Could you transcribe exactly the lines below, from the line with "Datenschutz (59, 2517)" through the line with "Contact Us (42, 2361)", and nothing else, leaving out the pictures?

> _Available data_:

- - - - - - -

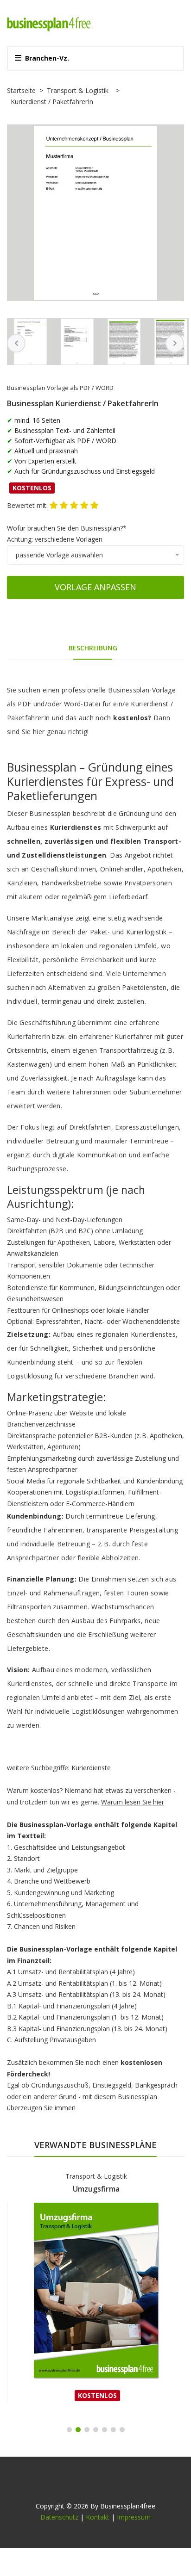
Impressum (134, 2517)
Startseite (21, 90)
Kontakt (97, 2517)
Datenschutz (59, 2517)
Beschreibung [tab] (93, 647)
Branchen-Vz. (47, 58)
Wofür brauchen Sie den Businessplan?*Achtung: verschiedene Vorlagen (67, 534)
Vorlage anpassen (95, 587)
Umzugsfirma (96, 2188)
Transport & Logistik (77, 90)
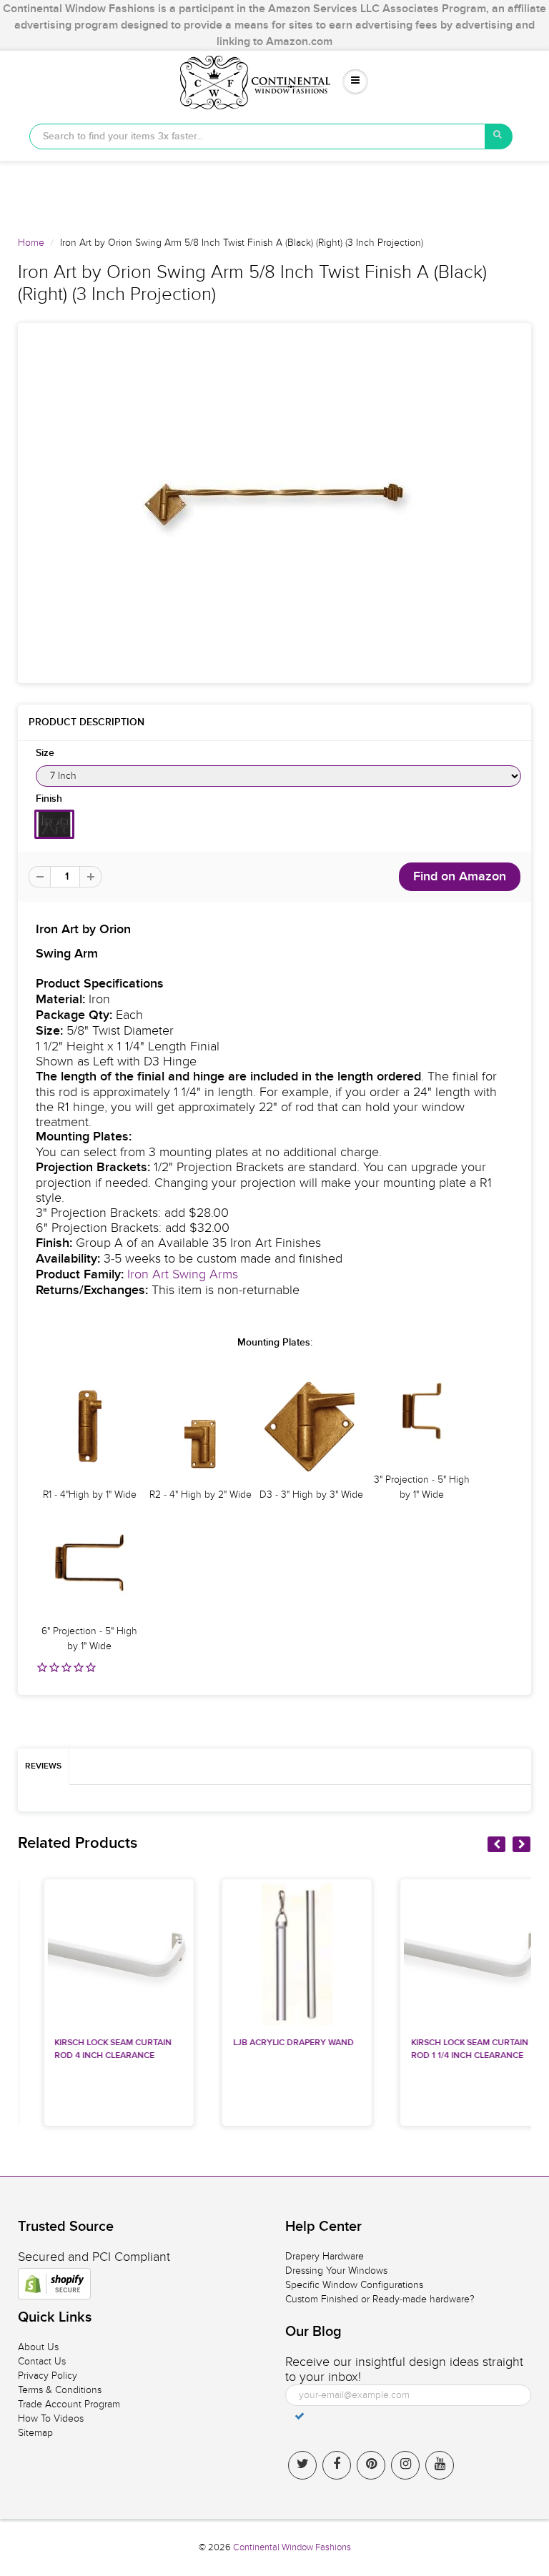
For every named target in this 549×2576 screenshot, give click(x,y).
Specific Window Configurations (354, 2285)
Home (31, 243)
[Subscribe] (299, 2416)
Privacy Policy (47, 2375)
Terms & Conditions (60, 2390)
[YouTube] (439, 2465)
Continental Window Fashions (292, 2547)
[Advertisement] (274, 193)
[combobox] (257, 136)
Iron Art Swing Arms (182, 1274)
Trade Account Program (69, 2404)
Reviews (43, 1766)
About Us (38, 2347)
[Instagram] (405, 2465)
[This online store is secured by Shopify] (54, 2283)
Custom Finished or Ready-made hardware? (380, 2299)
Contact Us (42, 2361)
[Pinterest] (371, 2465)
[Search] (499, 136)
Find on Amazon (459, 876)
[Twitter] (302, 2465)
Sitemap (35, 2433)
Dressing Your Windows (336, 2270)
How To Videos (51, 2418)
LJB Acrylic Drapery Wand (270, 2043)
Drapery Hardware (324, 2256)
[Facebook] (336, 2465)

- - - - - - -

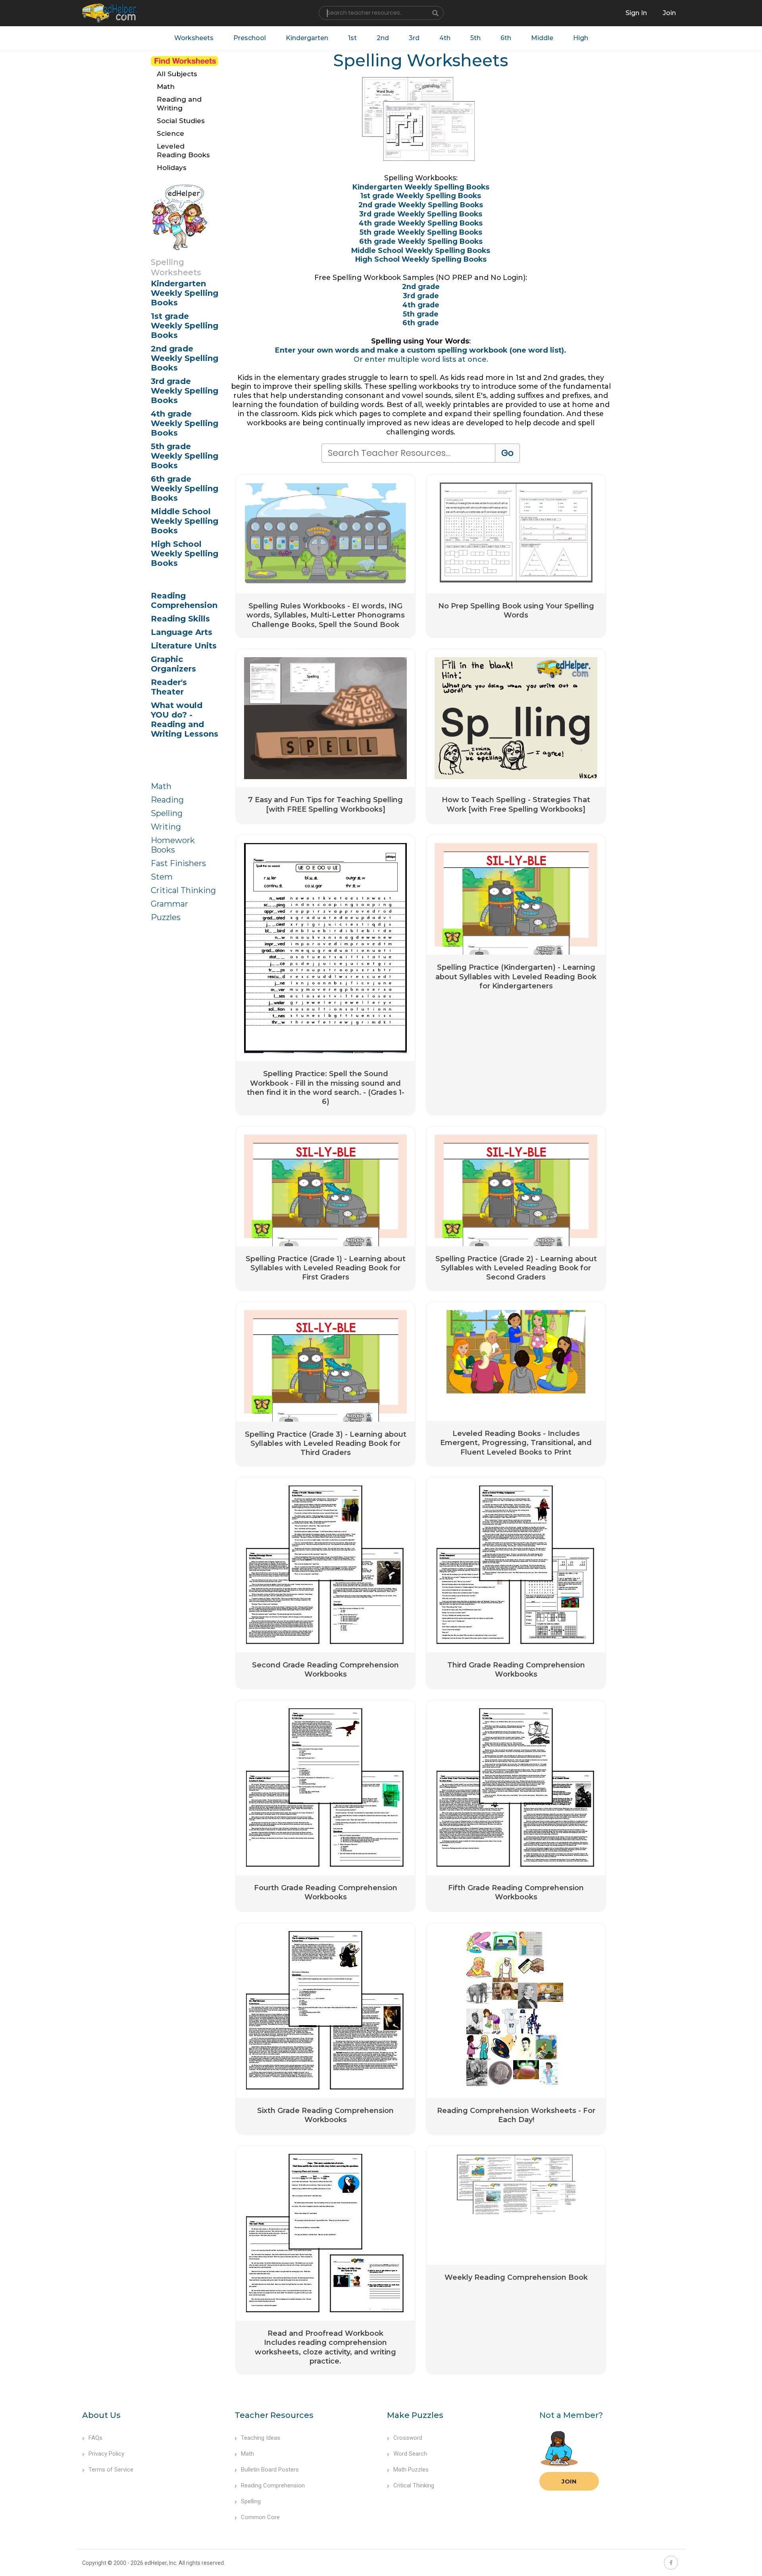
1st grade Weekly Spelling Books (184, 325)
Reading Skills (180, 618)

- - - - - - -

> _Response_:
Datenschutz (59, 2517)
Beschreibung [tab] (93, 647)
Branchen-Vz. (47, 58)
Wofür brauchen Sie den Businessplan?*Achtung: verschiedene Vorlagen (67, 534)
Vorlage anpassen (95, 587)
Umzugsfirma (96, 2188)
Transport & Logistik (77, 90)
For every named target in this 549×2576 screenshot, give click(x,y).
Specific Window Configurations (354, 2285)
Home (31, 243)
[Subscribe] (299, 2416)
Privacy Policy (47, 2375)
Terms & Conditions (60, 2390)
[YouTube] (439, 2465)
Continental Window Fashions (292, 2547)
[Advertisement] (274, 193)
[combobox] (257, 136)
Iron Art Swing Arms (182, 1274)
Trade Account Program (69, 2404)
Reviews (43, 1766)
About Us (38, 2347)
[Instagram] (405, 2465)
[This online store is secured by Shopify] (54, 2283)
Custom Finished or Ready-made hardware? (380, 2299)
Contact Us (42, 2361)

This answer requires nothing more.